* [Passage shown]
- - - - -

1. F-1 visas are valid for the “duration of status”-that is, as long as the visa holder pursues a full course of study at an educational institution. Aliens and Nationality, 8 C.F.R. § 214.2(f)(5) (2004).
2. Section 922(g)(5)(A) criminalizes possession “in or affecting commerce” of a firearm or ammunition by a person “who, being an alien-is illegally or unlawfully in the United States.”
3. Although the issue is not before us, we acknowledge that, where the defendant has waived his right to a jury and consented to a bench trial, the trial court may accept proffers of evidence as though taken at a formal trial. Under those circumstances, if the evidence is insufficient to support a conviction, the judge may dismiss the indictment or enter a judgment of acquittal. See Critzer, 951 F.2d at 308 n. 2. Moreover, we also recognize that a district court may dismiss an indictment for reasons other than the sufficiency of the evidence, such as when immunity, double jeopardy, or jurisdictional issues are implicated.

- - - - -

* [Given data]
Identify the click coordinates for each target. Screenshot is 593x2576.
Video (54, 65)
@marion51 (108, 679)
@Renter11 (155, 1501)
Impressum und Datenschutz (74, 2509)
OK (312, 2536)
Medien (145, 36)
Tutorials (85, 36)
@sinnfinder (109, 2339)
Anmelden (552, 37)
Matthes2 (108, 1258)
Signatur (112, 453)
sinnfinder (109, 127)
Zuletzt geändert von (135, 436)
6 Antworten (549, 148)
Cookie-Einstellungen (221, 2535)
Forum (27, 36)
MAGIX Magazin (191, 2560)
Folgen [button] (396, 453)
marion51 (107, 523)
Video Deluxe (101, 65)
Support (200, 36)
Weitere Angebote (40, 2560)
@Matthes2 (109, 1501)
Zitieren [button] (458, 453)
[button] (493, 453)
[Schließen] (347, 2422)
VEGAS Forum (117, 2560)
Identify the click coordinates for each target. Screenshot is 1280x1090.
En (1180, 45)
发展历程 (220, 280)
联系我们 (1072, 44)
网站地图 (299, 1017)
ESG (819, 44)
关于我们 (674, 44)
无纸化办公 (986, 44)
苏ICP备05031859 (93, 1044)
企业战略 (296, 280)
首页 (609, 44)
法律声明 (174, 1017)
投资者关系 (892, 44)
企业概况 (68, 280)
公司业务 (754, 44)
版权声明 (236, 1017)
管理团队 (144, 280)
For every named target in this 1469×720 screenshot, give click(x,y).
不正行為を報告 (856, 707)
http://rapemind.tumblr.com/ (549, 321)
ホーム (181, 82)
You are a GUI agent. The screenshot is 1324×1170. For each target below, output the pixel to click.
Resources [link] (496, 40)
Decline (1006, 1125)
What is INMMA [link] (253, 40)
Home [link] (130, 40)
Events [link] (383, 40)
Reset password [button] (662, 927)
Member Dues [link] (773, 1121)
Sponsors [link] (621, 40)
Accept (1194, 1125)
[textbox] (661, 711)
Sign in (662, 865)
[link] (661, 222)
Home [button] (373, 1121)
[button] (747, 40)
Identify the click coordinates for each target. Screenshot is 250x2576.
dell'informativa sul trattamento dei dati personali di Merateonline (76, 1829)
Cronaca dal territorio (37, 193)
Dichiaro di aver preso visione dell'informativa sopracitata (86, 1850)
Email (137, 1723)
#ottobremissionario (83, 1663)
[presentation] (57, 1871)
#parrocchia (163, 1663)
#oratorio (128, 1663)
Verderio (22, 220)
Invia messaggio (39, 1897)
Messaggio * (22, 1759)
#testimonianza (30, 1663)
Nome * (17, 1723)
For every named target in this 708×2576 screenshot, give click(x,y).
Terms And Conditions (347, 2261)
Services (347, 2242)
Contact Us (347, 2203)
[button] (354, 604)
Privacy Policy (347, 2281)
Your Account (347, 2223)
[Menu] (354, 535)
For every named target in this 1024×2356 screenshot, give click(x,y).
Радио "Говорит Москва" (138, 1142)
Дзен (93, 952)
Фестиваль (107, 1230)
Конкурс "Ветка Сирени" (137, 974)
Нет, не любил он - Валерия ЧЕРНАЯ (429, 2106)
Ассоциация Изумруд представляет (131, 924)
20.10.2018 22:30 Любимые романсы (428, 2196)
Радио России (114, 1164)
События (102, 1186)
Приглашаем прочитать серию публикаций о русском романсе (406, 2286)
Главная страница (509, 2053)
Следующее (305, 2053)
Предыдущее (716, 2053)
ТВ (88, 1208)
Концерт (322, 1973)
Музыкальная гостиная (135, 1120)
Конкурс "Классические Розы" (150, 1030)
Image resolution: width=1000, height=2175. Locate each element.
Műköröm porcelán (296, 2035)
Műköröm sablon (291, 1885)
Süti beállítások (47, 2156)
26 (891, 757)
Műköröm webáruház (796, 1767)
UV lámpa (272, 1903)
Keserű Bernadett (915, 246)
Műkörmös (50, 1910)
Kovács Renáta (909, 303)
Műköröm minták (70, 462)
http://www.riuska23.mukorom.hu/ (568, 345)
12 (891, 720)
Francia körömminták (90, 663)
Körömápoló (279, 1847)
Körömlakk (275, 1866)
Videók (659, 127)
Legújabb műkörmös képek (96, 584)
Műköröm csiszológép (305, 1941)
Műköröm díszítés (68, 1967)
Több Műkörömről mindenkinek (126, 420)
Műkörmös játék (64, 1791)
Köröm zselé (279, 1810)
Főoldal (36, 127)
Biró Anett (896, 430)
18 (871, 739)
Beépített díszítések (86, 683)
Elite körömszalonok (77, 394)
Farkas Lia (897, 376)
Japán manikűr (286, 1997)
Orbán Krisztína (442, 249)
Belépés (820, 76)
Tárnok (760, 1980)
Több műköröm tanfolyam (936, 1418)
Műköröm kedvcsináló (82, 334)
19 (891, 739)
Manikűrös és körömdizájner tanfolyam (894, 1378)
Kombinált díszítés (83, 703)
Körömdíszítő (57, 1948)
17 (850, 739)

- - - - -

* [Parts of the exercise]
(A) For each statement, answer yes or no on whether the legal footnotes support it, and quote the deciding words: (i) F-1 visas remain valid for a fixed number of years regardless of study; (ii) a district court may dismiss an indictment on grounds other than the sufficiency of the evidence; (iii) Section 922(g)(5)(A) covers possession of firearms but not ammunition.
(B) Pick up the legal footnotes after their final sentence and keep writing in the same style.

* [Responses to the exercise]
(A)
(i) No: "as long as the visa holder pursues a full course of study at an educational institution"
(ii) Yes: "a district court may dismiss an indictment for reasons other than the sufficiency of the evidence"
(iii) No: "of a firearm or ammunition"

(B)
4. The district court determined that it possessed the authority to dismiss Salman's indictment as a matter of law under United States v. Zayas-Morales, 685 F.2d 1272 (11th Cir.1982), in which we affirmed the dismissal of indictments based on the government's inability to meet its burden of proof as a matter of law. See id. at 1278. In Zayas-Morales, we remarked that “our conclusion is made possible solely by virtue of the stipulated facts entered into in this case,” and that “[o]ur review of these dismissals has been analogous to that which we would undertake in reviewing a grant of a motion for summary judgment.” Id. at 1277-78. We recognize that there is tension between Critzer and Zayas-Morales, and we are sympathetic to the district court's interpretation. However, we note that our conclusion regarding the permissibility of the court to rule on the motions to dismiss was not central to the holding in Zayas-Morales. Thus, we adhere to Critzer, our more recent precedent, which squarely addresses whether a district court may grant a motion to dismiss an indictment as a matter of law based on stipulated or undisputed facts. Critzer clearly indicates that the district court's ruling in this case is inappropriate.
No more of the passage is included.